Calculamos os scores das variáveis canônicas para cada observação e visualizamos a distribuição das espécies:

Código
# Scores canônicos
U = X_std @ A
V = Y_std @ B

scores_df = pd.DataFrame({
    'U1': U.iloc[:, 0],
    'V1': V.iloc[:, 0],
    'Species': penguins_clean['species']
})

plt.figure(figsize=(8, 5))
sns.scatterplot(data=scores_df, x='U1', y='V1', hue='Species', style='Species', 
                s=100, alpha=0.7, palette='Set2')

# Linha representando a correlação canônica
x_vals = np.array([scores_df['U1'].min(), scores_df['U1'].max()])
plt.plot(x_vals, x_vals * canonical_corrs[0], color='gray', linestyle='--', 
         linewidth=2, label=f'rho_1* = {canonical_corrs[0]:.2f}')

plt.xlabel('U_1 (Bico: Curto/Grosso <-> Longo/Fino)', fontsize=11)
plt.ylabel('V_1 (Corpo: Menor <-> Maior)', fontsize=11)
plt.title('Espaço Canônico: Forma do Bico vs. Tamanho Corporal', fontsize=12, fontweight='bold')
plt.legend(title='Espécie', fontsize=10)
plt.grid(alpha=0.3)
plt.tight_layout()
plt.show()
Figura 20.3: Distribuição das espécies no espaço das variáveis canônicas. A correlação canônica de 0.79 é evidente na linearidade, e a separação das espécies revela diferenças morfológicas.

O gráfico confirma:

  1. Correlação linear forte entre \(U_1\) e \(V_1\) (linha tracejada)
  2. Gentoo (maiores, bicos longos/finos) no quadrante superior direito
  3. Adelie (menores, bicos curtos/grossos) no quadrante inferior esquerdo
  4. Chinstrap em posição intermediária

20.5 Teste de Significância

Conforme Capítulo 12, testamos \(H_0: \mathbf{\Sigma}_{12} = \mathbf{0}\) usando a estatística Lambda de Wilks e a aproximação qui-quadrado de Bartlett:

Código
n = len(penguins_clean)

# Lambda de Wilks
wilks_lambda = np.prod(1 - canonical_corrs**2)
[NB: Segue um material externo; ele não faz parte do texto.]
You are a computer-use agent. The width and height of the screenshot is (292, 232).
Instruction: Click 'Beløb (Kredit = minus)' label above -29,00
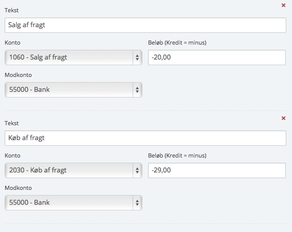tap(177, 156)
# Estatística qui-quadrado de Bartlett
chi2_stat = -(n - 1 - (p + q + 1) / 2) * np.log(wilks_lambda)
df = p * q
p_value = 1 - chi2_dist.cdf(chi2_stat, df)
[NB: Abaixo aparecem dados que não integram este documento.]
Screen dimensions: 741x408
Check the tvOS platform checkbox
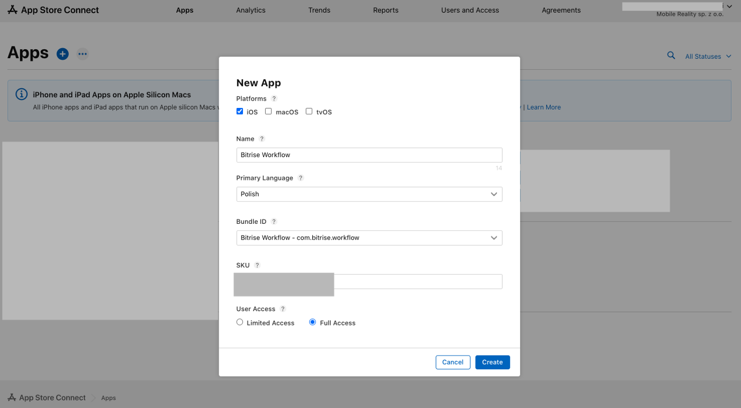coord(309,112)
print(f"Lambda de Wilks (Lambda): {wilks_lambda:.4f}")
print(f"Qui-quadrado: chi^2 = {chi2_stat:.2f}, gl = {df}")
print(f"P-valor: {p_value:.2e}")
print(f"\nConclusão: {'Rejeita H_0' if p_value < 0.05 else 'Não rejeita H_0'} (alpha = 0.05)")
Lambda de Wilks (Lambda): 0.3768
Qui-quadrado: chi^2 = 321.60, gl = 4
P-valor: 0.00e+00

Conclusão: Rejeita H_0 (alpha = 0.05)

O p-valor extremamente baixo (\(p < 0.001\)) rejeita a hipótese de independência. A associação entre forma do bico e tamanho corporal é estatisticamente significativa.

Síntese: A ACC revelou uma dimensão canônica dominante (\(\rho_1^* = 0.79\)) que relaciona a morfologia do bico (contraste comprimento/profundidade) ao tamanho corporal geral. Essa estrutura reflete diferenças ecológicas entre as espécies de pinguins, com Gentoo exibindo um fenótipo distinto (maior porte, bicos alongados) comparado a Adelie.